Please copy out each line of the entries in which "agent" appears.

Items listed in a dataset
#####

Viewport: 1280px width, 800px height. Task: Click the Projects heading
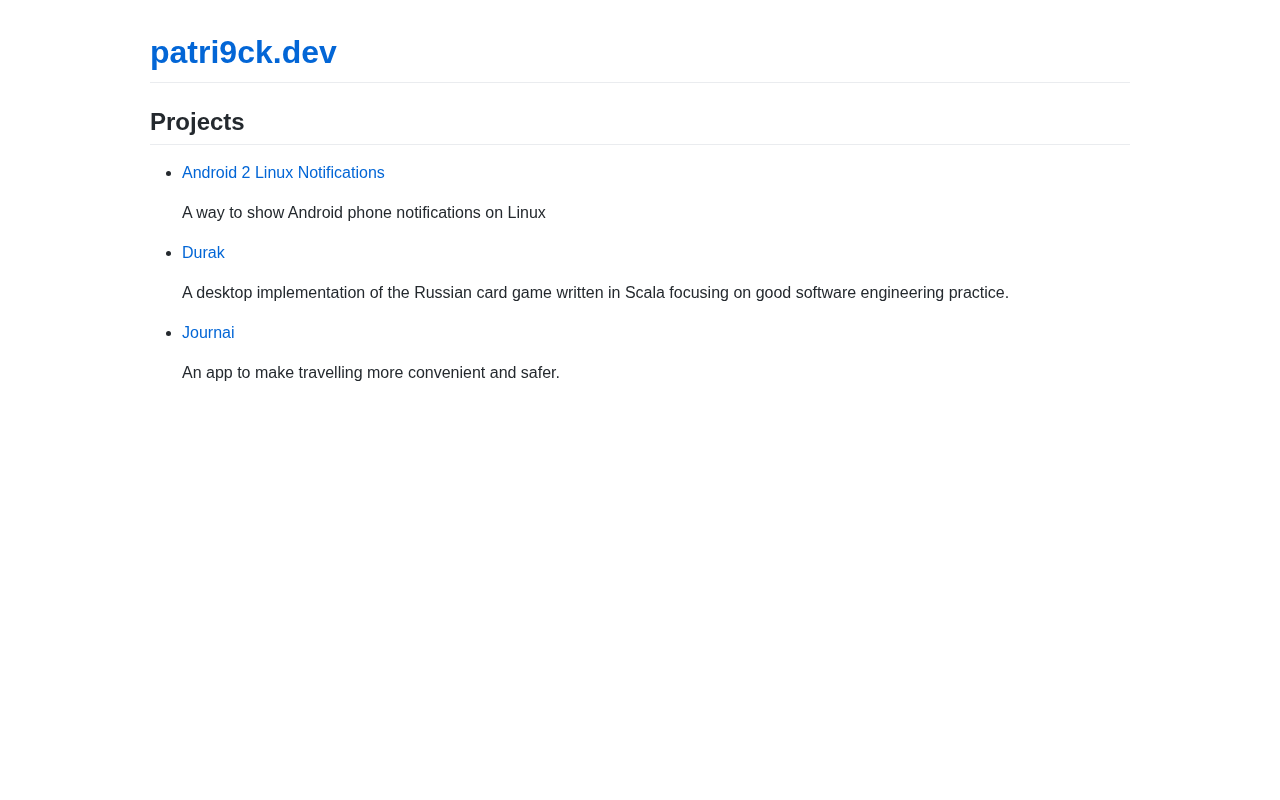197,122
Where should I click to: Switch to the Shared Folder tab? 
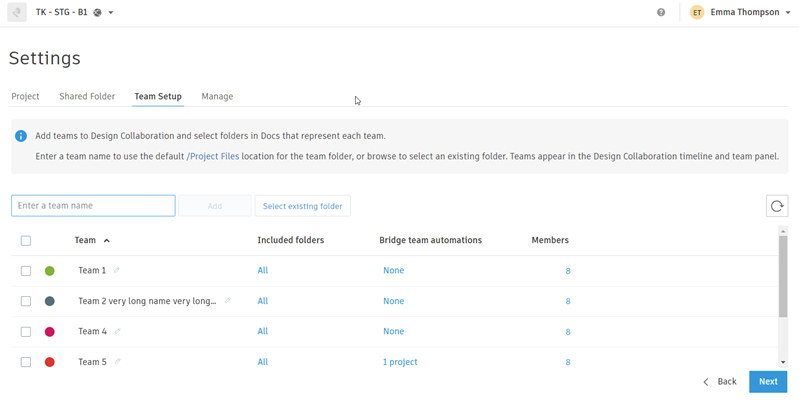point(87,97)
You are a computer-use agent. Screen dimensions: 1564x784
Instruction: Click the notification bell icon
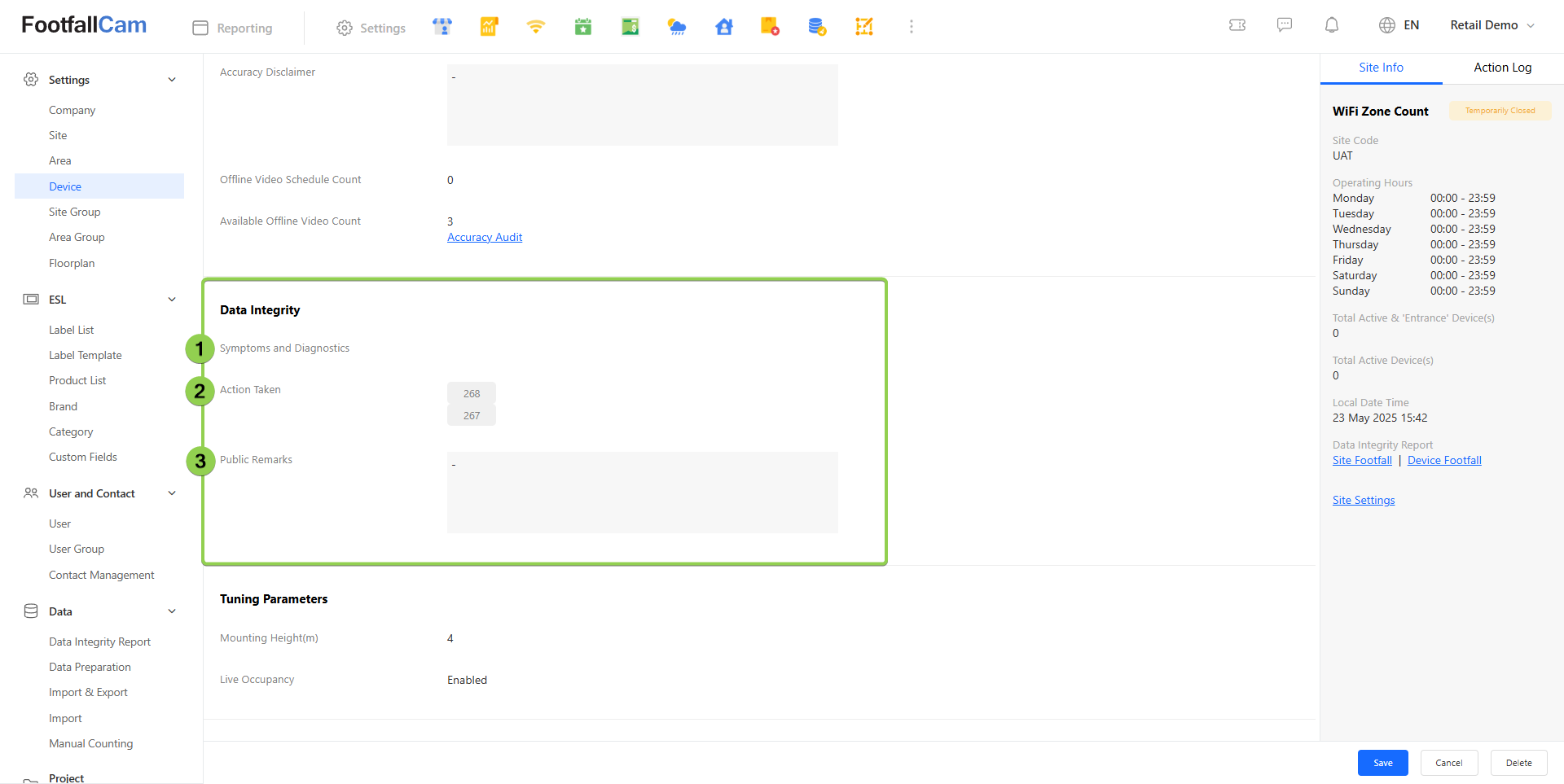click(x=1332, y=25)
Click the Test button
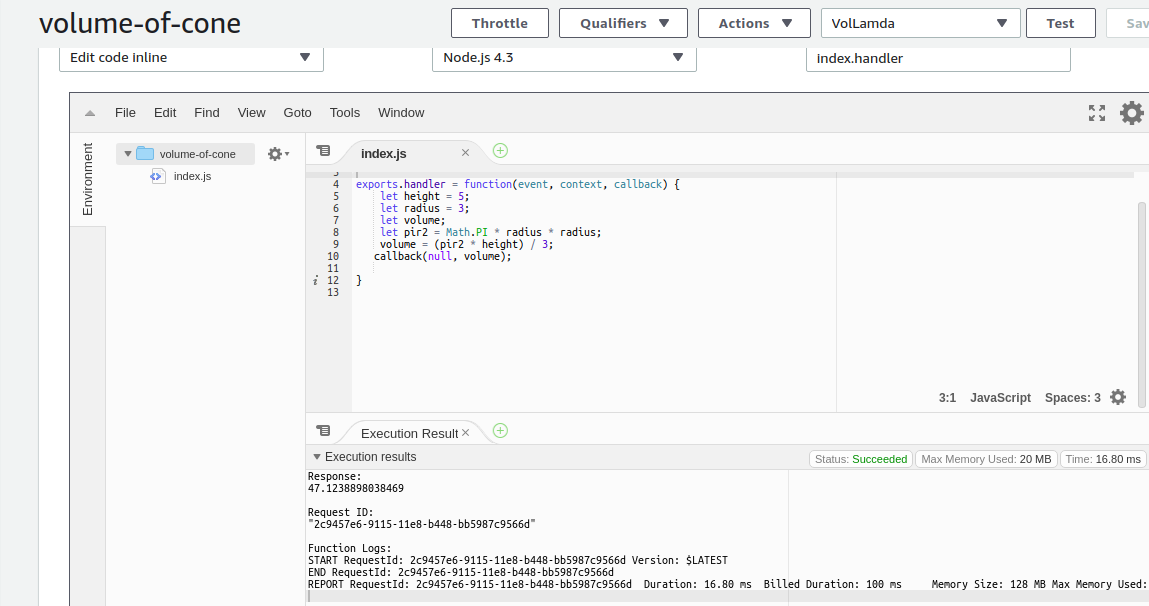Screen dimensions: 1149x606 pos(1060,23)
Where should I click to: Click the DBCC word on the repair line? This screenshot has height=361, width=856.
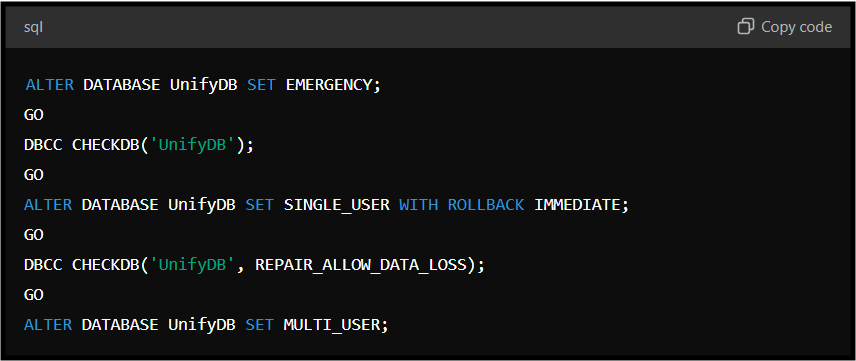click(43, 265)
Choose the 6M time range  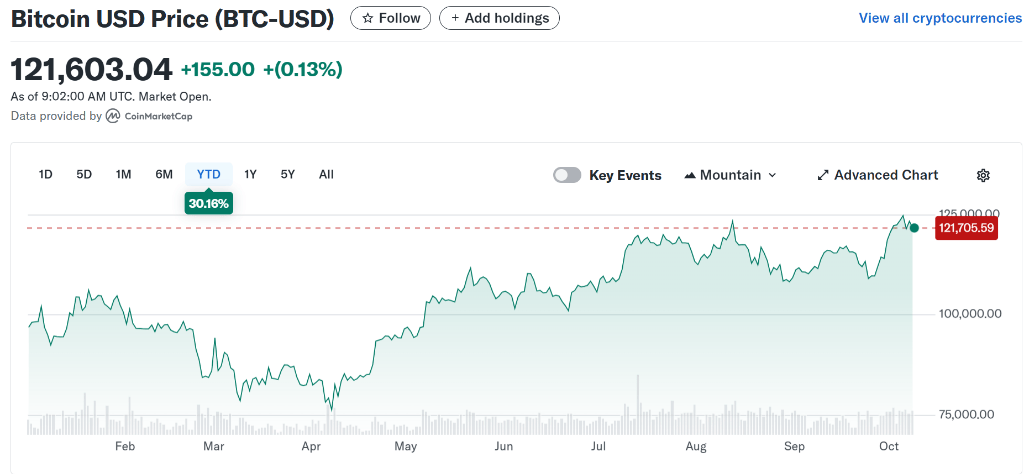[x=164, y=174]
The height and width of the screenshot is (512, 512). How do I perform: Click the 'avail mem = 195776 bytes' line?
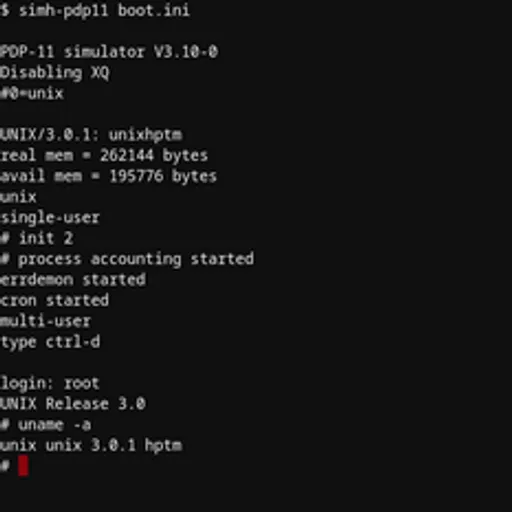(108, 176)
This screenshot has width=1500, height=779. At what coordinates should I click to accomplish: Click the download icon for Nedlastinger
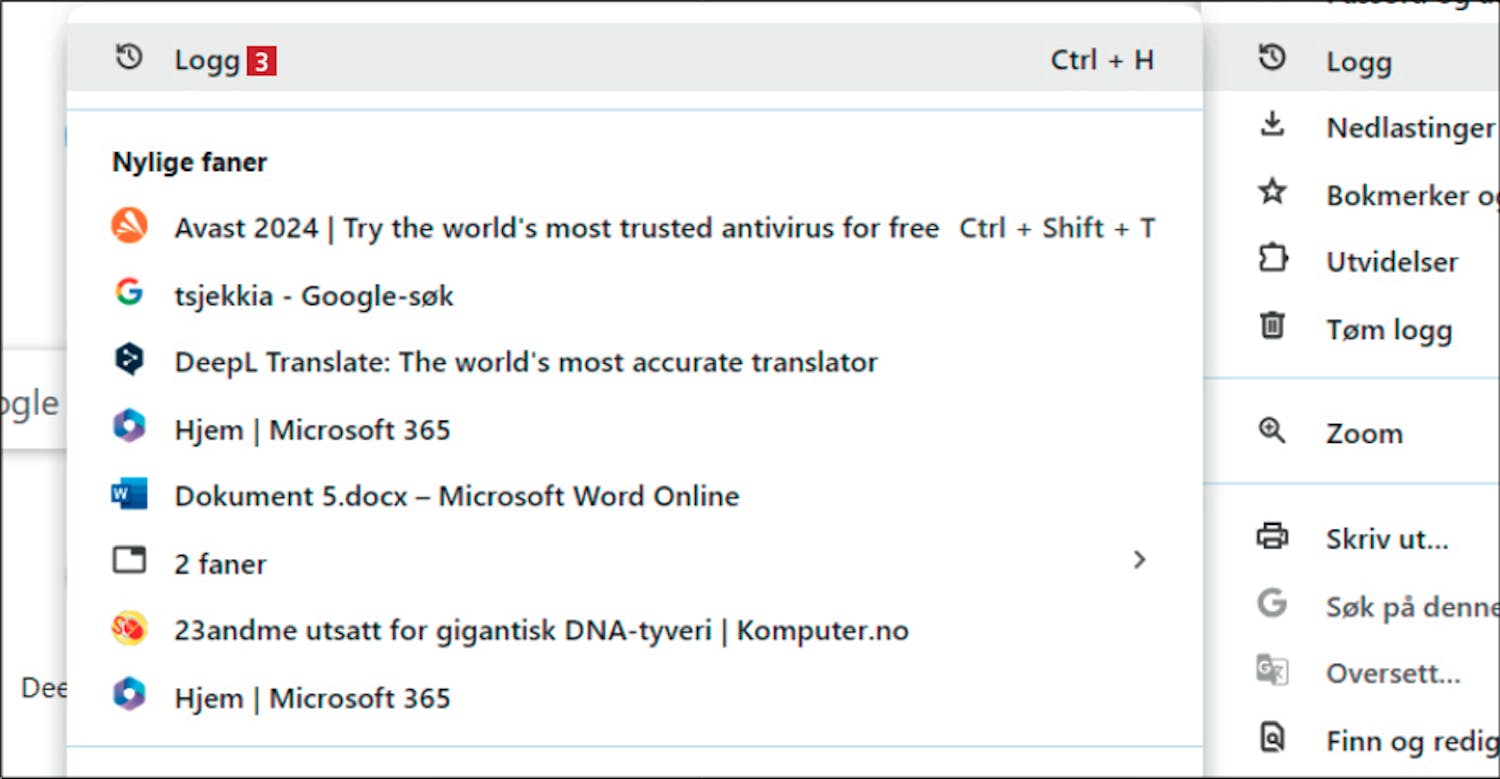1272,125
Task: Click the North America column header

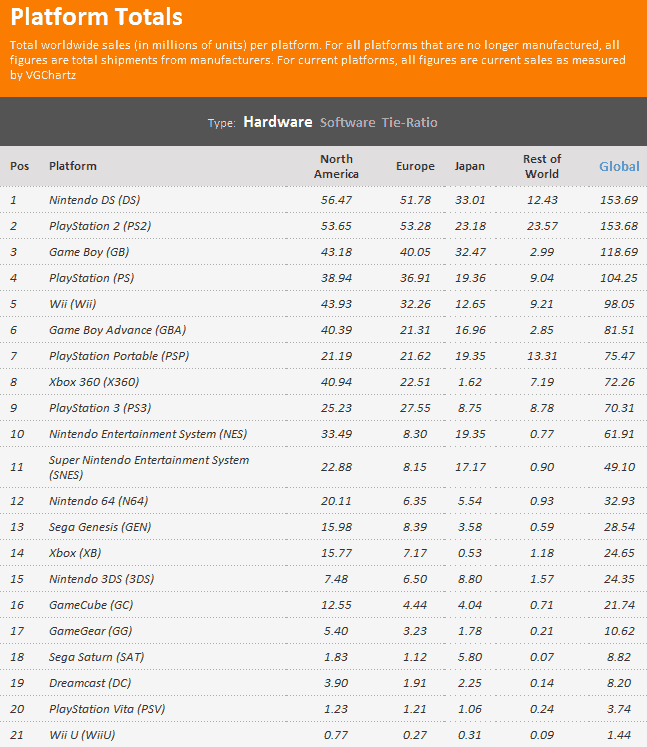Action: click(x=336, y=166)
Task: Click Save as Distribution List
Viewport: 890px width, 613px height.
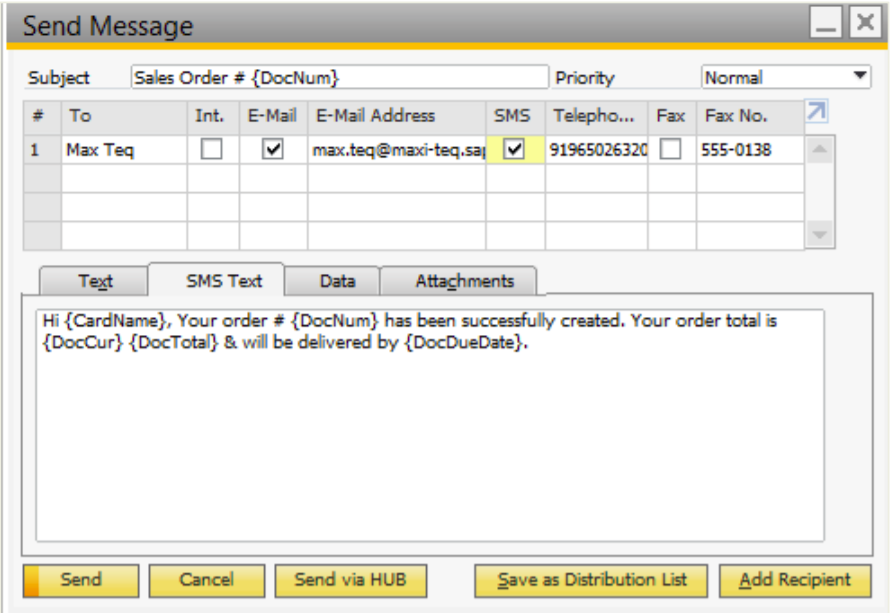Action: click(x=591, y=580)
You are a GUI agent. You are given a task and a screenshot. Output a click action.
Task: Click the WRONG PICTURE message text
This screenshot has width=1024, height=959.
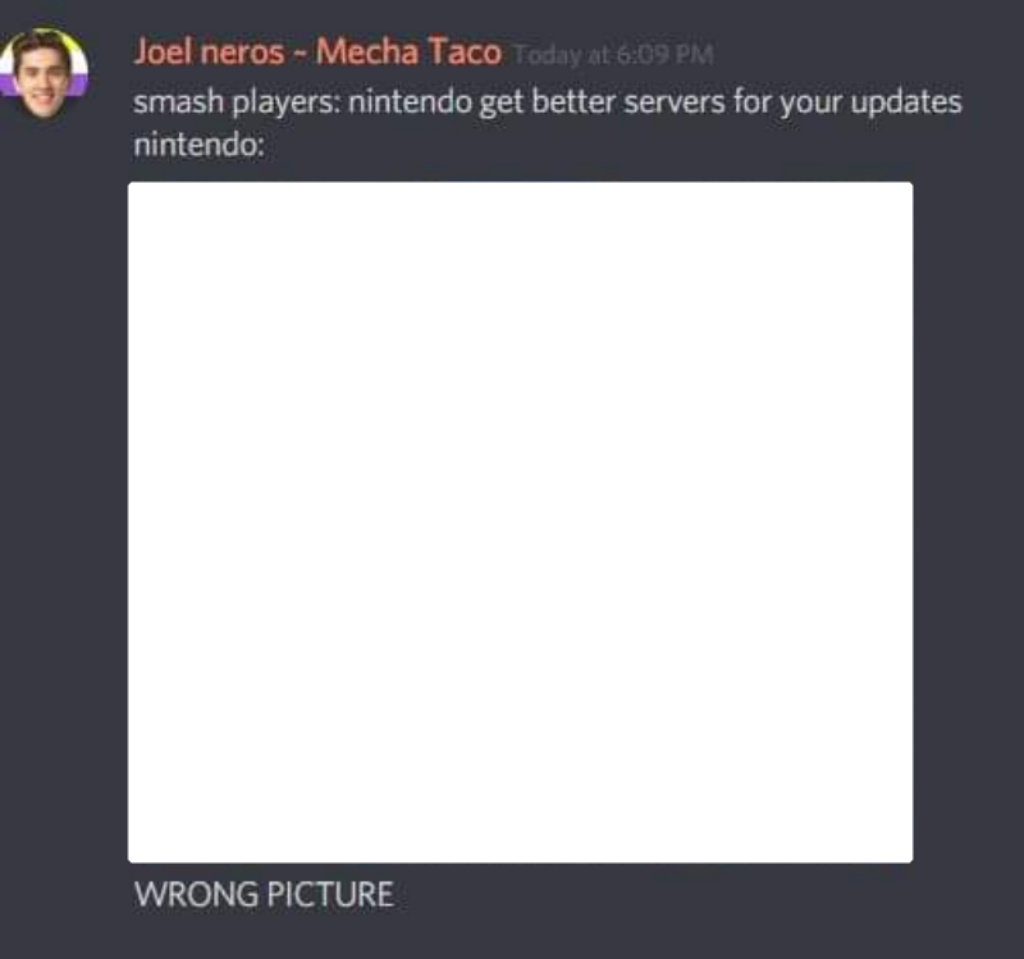click(x=264, y=894)
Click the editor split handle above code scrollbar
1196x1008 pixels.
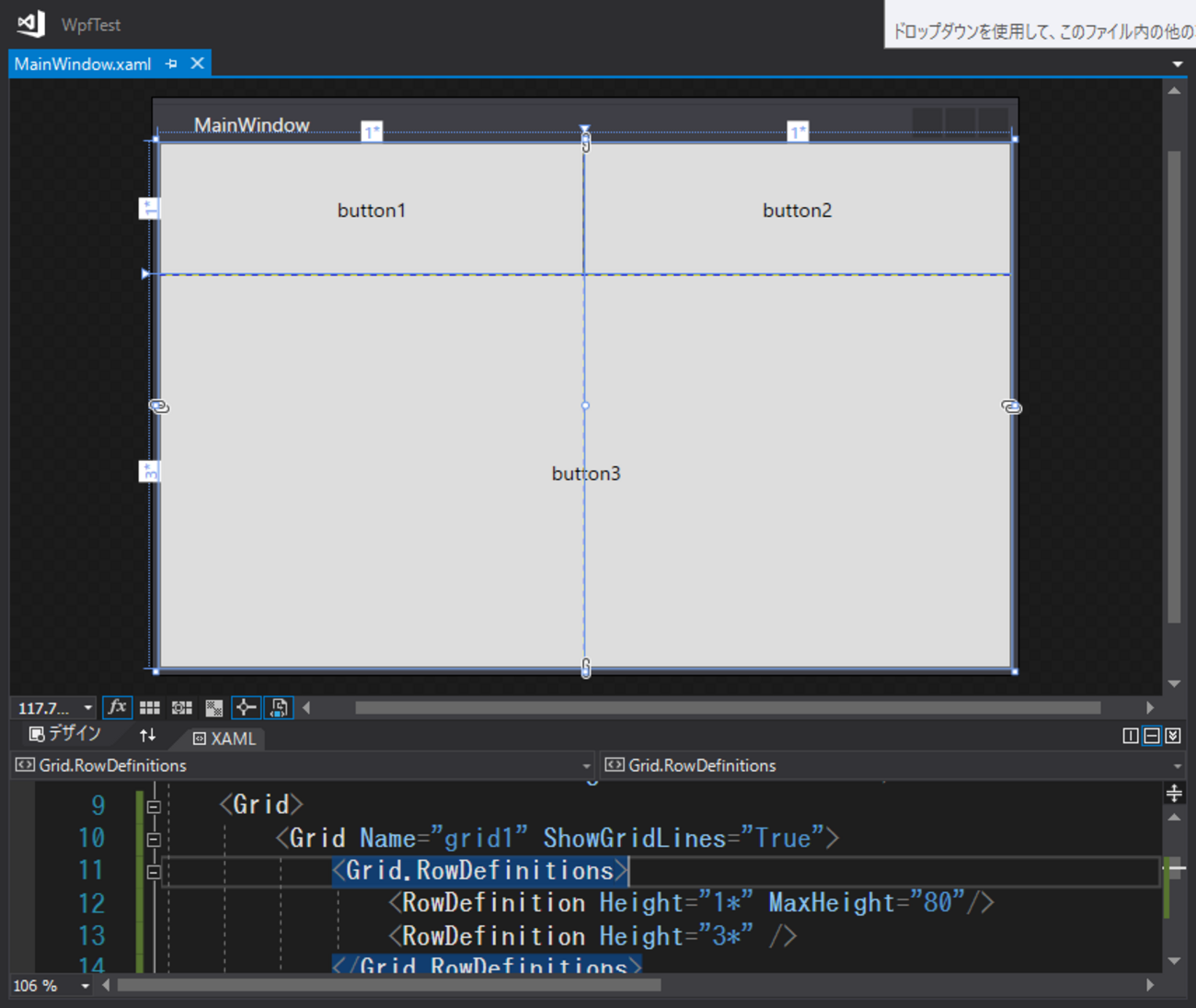pos(1174,794)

#####

*WRITTEN RESPONSE:*
You are a computer-use agent. Screen dimensions: 1564x784
You are a GUI agent. You are given a task and a screenshot. Output a click action.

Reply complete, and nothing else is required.